A U.S. fighter jet with a troubled history became the subject of an online spat between an Arizona congressman and tech mogul Elon Musk, previewing possible tensions between the new Trump administration’s fiscal goals and the country’s defense sector.
Musk, who President-elect Donald Trump recently appointed to lead a government efficiency effort, took aim at the F-35, a fighter jet whose development was plagued by delays, soaring costs and reliability issues.
The aircraft was “required to be too many things to too many people,” Musk wrote on Nov. 25. “This made it an expensive & complex jack of all trades, master of none. Success was never in the set of possible outcomes.”
Development of the F-35 ran about a decade behind schedule and $183 billion over budget. A government review this year found the F-35 fleet still struggles with “reliability, maintainability and availability.”
Democrat Stanton defends the fighter jet
U.S. Rep. Greg Stanton responded in defense of the aircraft. “The finest pilots in the world are trained on the F-35 at Luke Air Force Base here in Arizona,” Stanton wrote.
“The head of ‘DOGE’ going after the F-35 undermines the 56th Fighter Wing’s critical mission and the cutting-edge tech that keeps the American military ahead,” he continued, referring to Trump’s government efficiency effort.
Musk has suggested his support for replacing fighter jets with drones, an idea Stanton has called “wrong-headed.”
The F-35 is considered one of the military’s most advanced fighter planes, and it is a mainstay of the country’s air weaponry.
Luke Air Force Base in Glendale announced in October it would shift toward training U.S. pilots exclusively on the F-35 aircraft, phasing out the less “complex” F-16 technology.
Still, the Department of Defense plans to fly the aircraft less than originally expected, in part due to reliability issues according to a report from the Government Accountability Office.
Arizona is a national hub for the aerospace and defense industry. Several manufacturing giants have operations in the state, and the sector brings in billions of dollars to Arizona’s economy every year.

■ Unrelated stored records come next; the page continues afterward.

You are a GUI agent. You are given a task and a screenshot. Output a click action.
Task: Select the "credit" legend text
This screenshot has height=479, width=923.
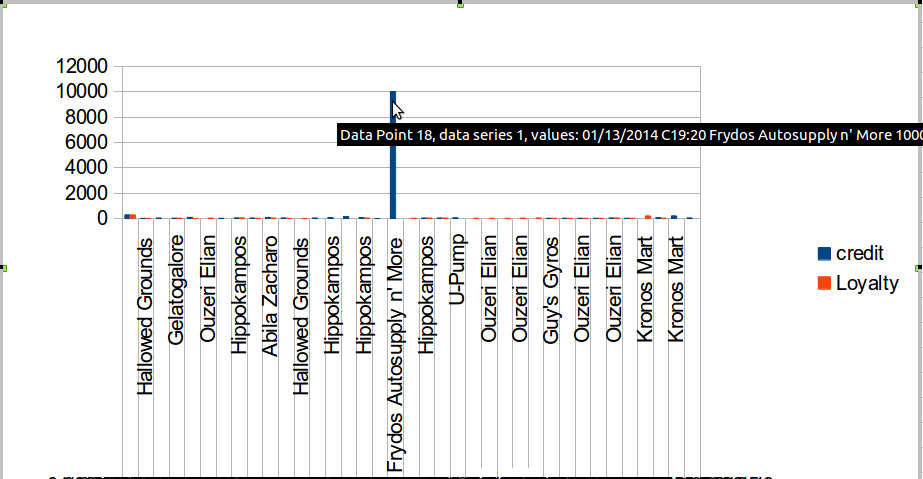pos(859,254)
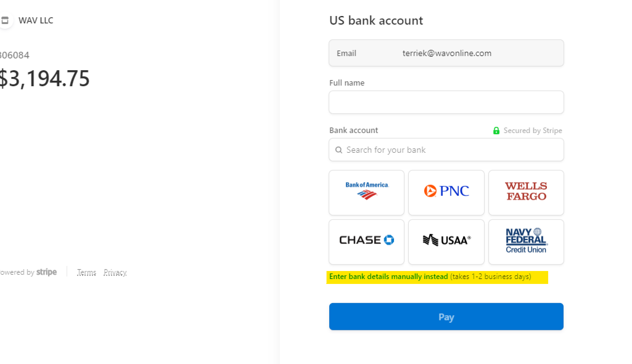Choose the Chase bank tile
The image size is (632, 364).
coord(366,242)
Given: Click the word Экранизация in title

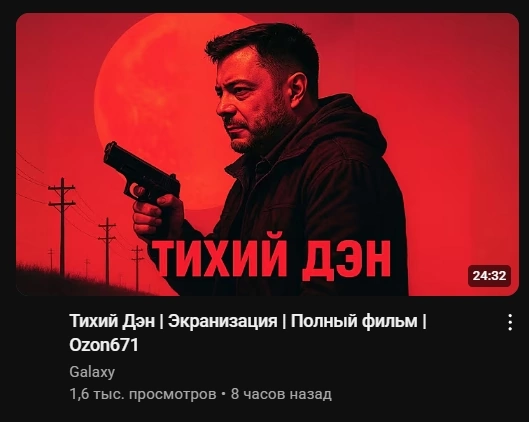Looking at the screenshot, I should (223, 321).

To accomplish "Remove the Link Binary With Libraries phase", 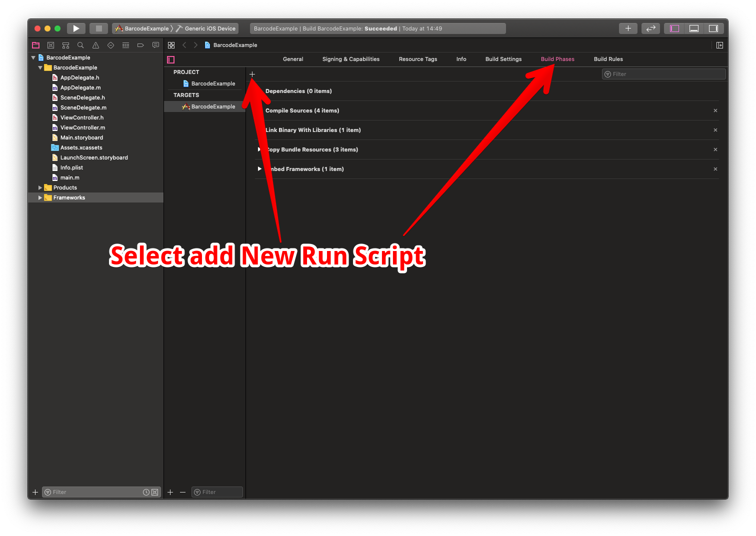I will [715, 130].
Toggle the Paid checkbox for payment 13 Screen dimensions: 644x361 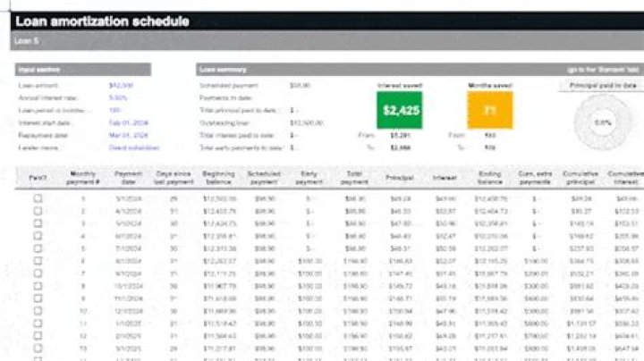(38, 348)
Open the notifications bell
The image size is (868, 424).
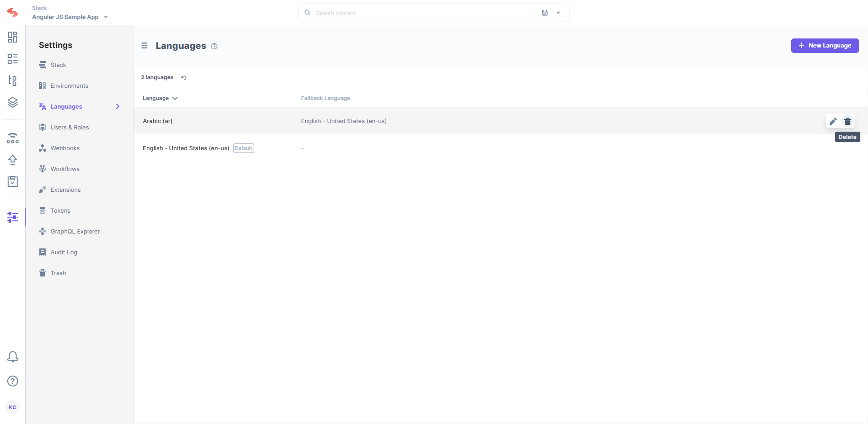(x=12, y=357)
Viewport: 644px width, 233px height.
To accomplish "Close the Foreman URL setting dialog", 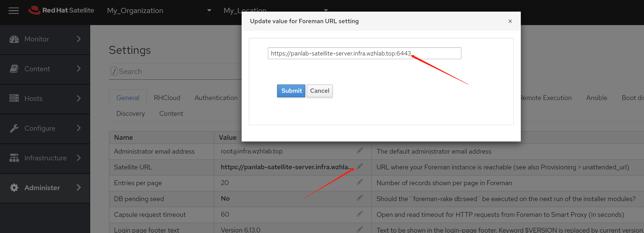I will (510, 21).
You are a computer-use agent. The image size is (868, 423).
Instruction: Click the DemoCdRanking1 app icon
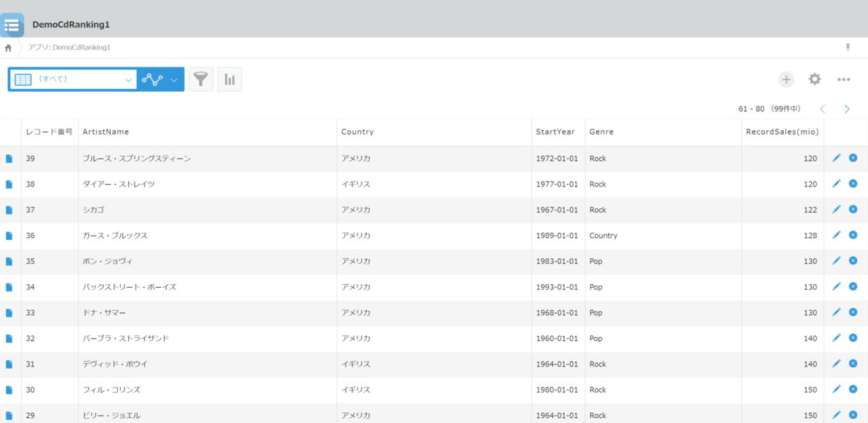click(x=12, y=25)
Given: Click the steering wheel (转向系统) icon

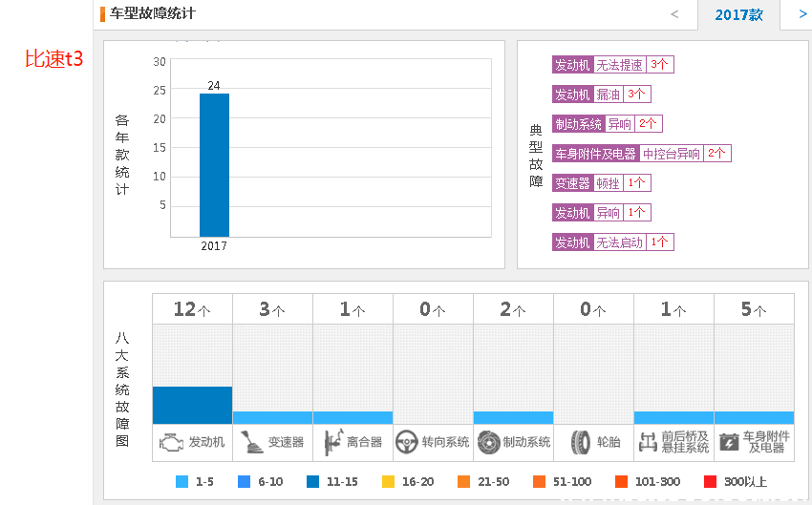Looking at the screenshot, I should pyautogui.click(x=407, y=443).
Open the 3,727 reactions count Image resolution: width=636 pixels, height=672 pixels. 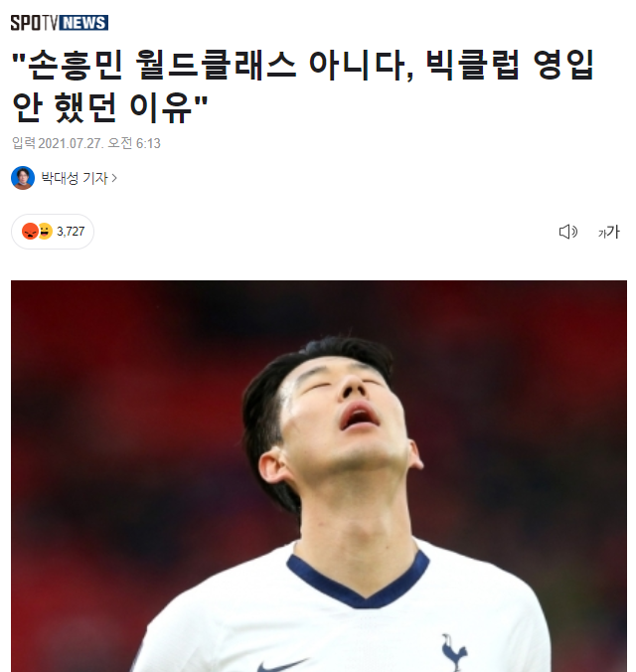coord(71,232)
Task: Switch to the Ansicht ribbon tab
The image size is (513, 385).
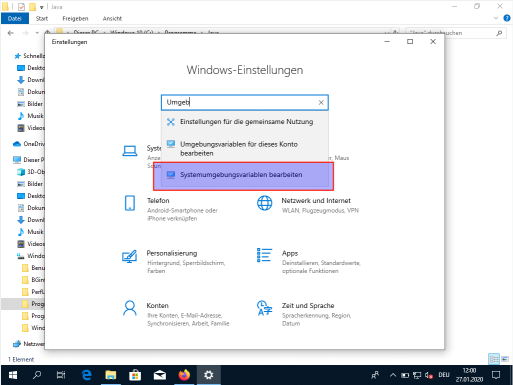Action: pyautogui.click(x=112, y=19)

Shortly after his victory in this year’s election, Trump appointed Musk to help lead the Department of Government Efficiency, an advisory commission that will focus on ways to reduce wasteful federal spending. Since then Musk has taken to X, the social media platform he owns, to identify possible areas of reform.
John McCain was not a fan of the F-35
The late Arizona Sen. John McCain, R-Ariz., was also a critic of the F-35.
As chairman of the Senate’s Armed Services Committee, McCain vowed to increase accountability for cost overruns for the country’s weapons of war. He often pointed to the F-35 as an example of a program that cost taxpayers far more than originally expected.
McCain once called the aircraft’s history “both a scandal and a tragedy with respect to cost, schedule and performance.”